======== Records for the task ========
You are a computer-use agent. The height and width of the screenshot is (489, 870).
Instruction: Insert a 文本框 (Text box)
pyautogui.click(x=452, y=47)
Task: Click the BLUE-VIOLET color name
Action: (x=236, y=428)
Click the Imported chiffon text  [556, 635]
========
======== Records for the task ========
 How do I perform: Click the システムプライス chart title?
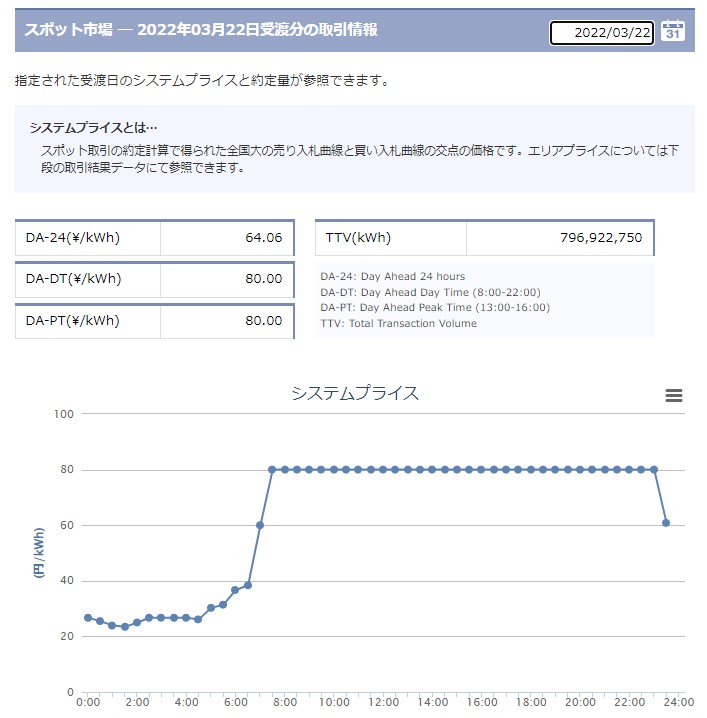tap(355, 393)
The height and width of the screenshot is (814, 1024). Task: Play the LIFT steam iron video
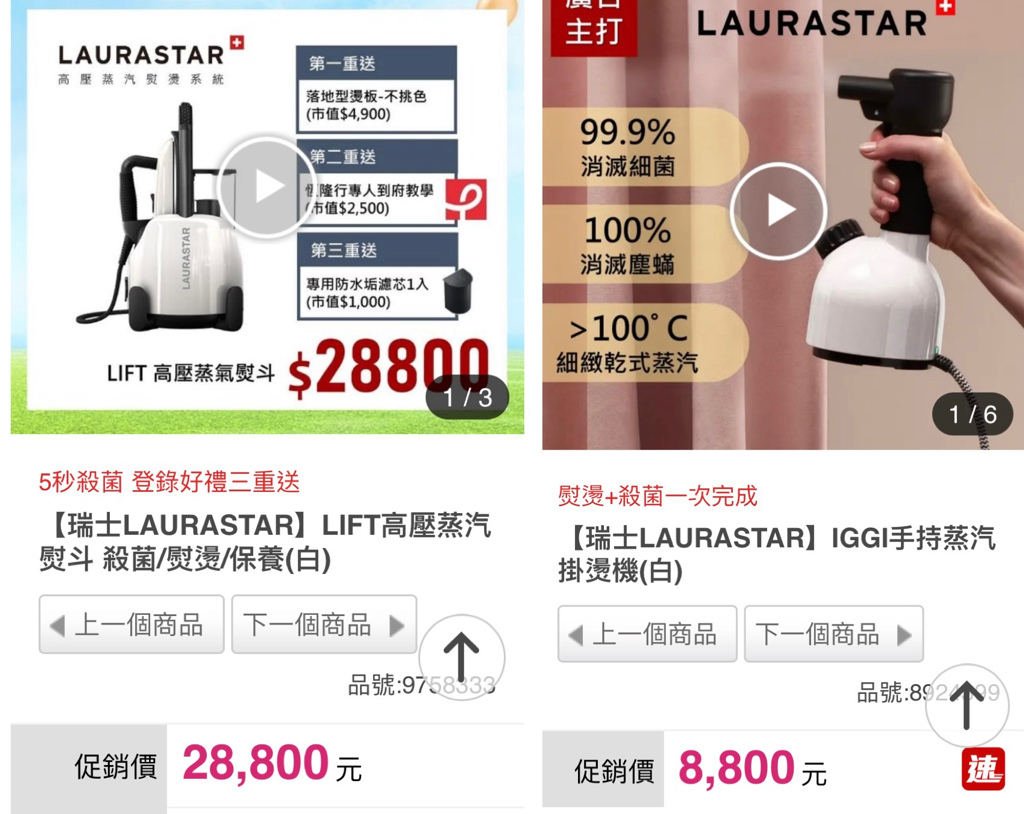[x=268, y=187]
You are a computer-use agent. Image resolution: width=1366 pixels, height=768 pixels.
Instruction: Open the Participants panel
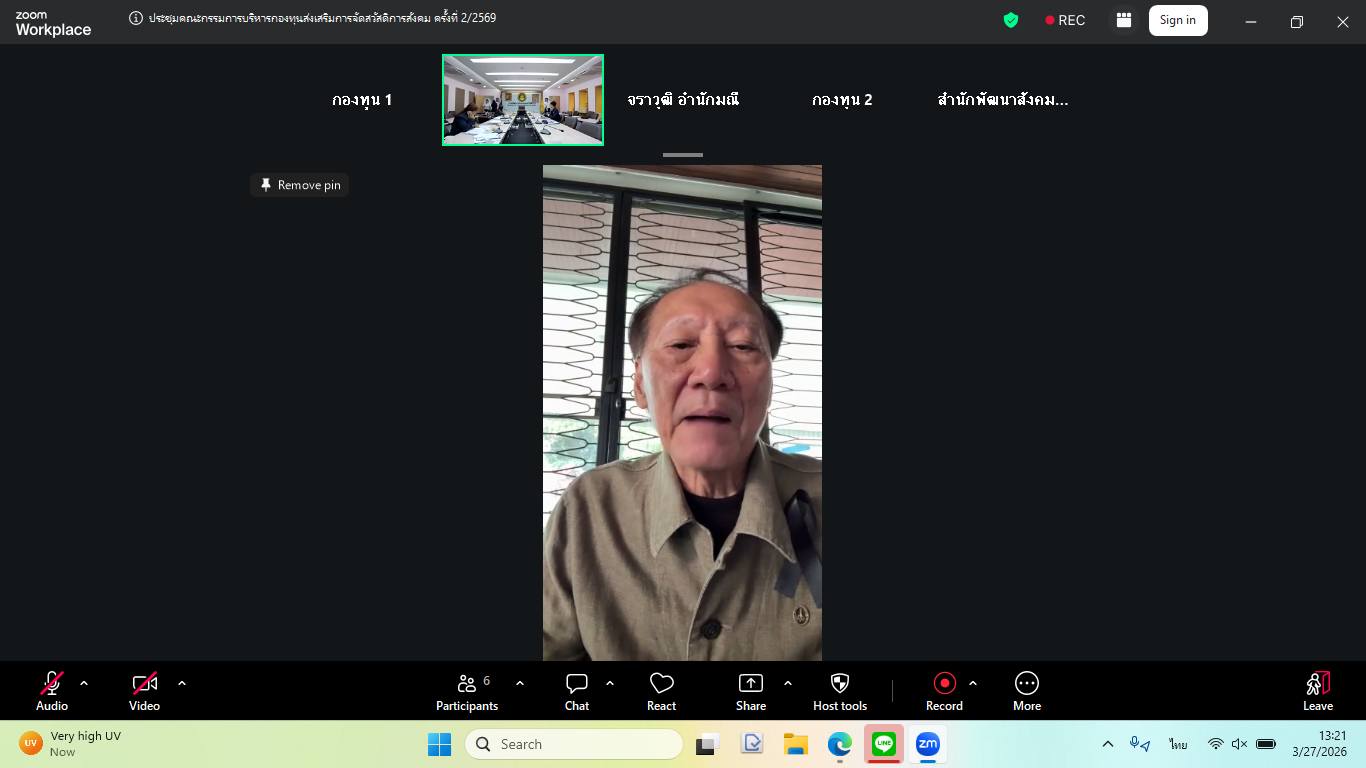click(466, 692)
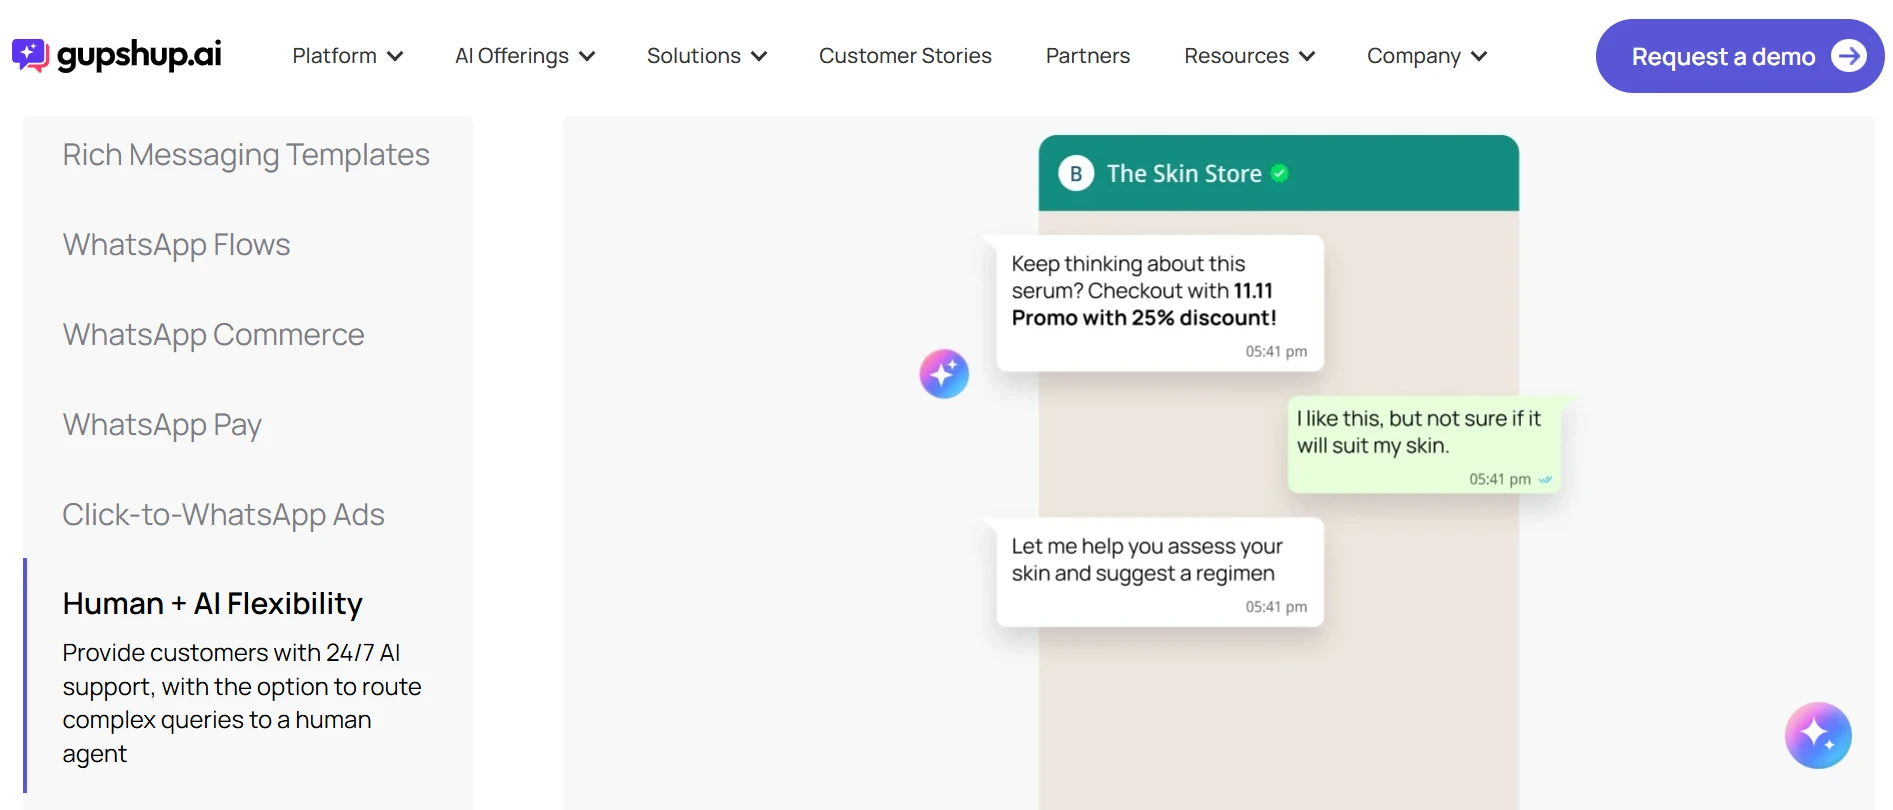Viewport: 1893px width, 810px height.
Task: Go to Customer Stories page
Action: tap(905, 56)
========
======== Records for the task ========
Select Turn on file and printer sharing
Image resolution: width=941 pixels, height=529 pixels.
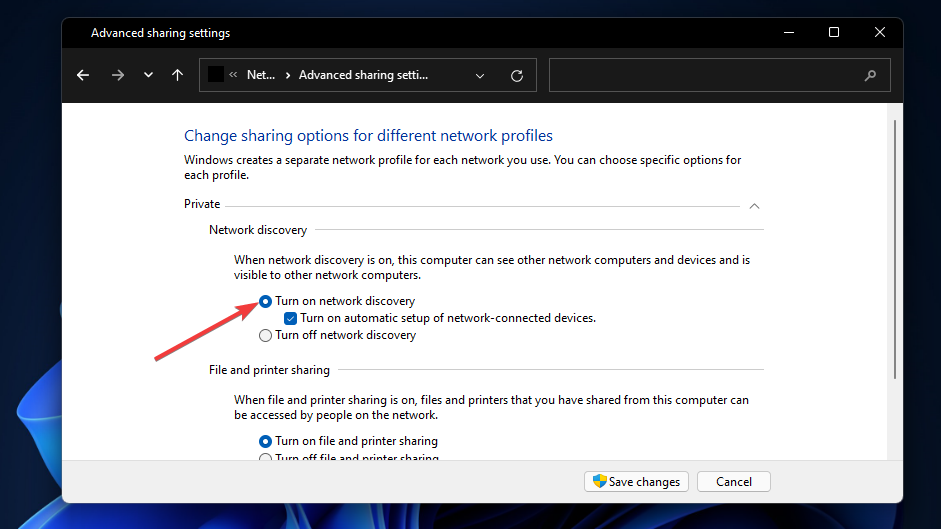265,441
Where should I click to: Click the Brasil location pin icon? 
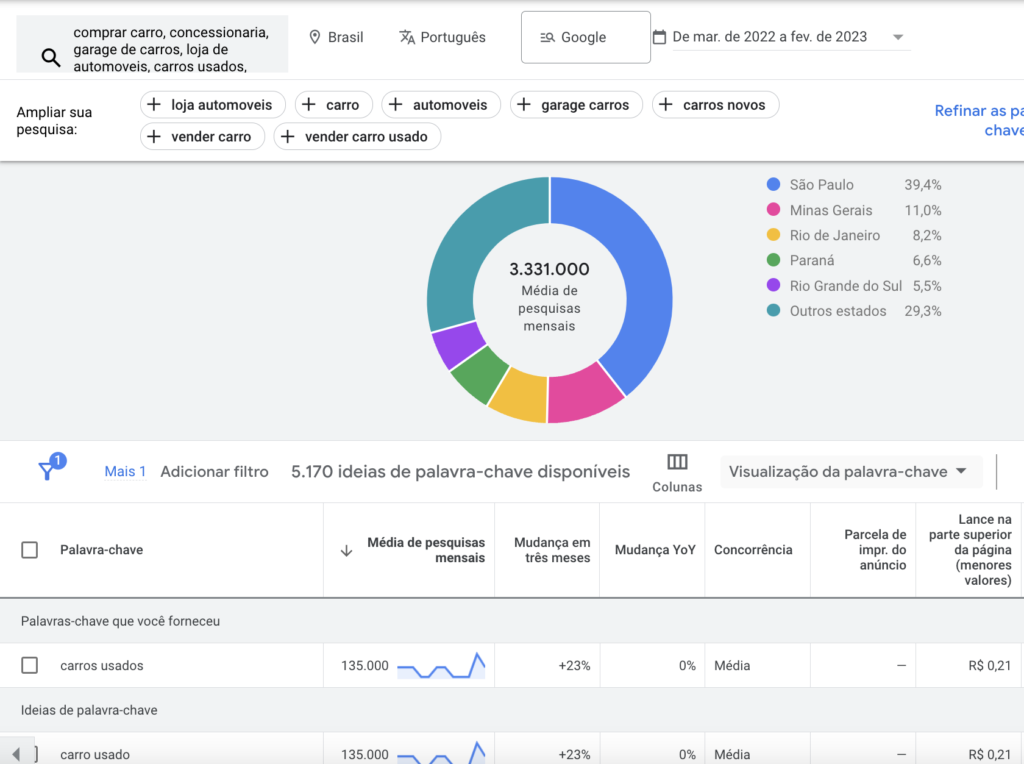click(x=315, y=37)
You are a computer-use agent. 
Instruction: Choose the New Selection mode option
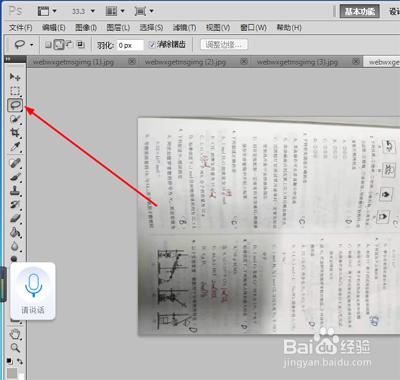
========
- _Your goal_: Pull out all lines from the entries above in which the word "computer" appears.

- _Problem solution_:
You are a computer-use agent. The height and width of the screenshot is (489, 870).
You are a computer-use agent. Image resolution: width=1366 pixels, height=768 pixels.
You are a computer-use agent. 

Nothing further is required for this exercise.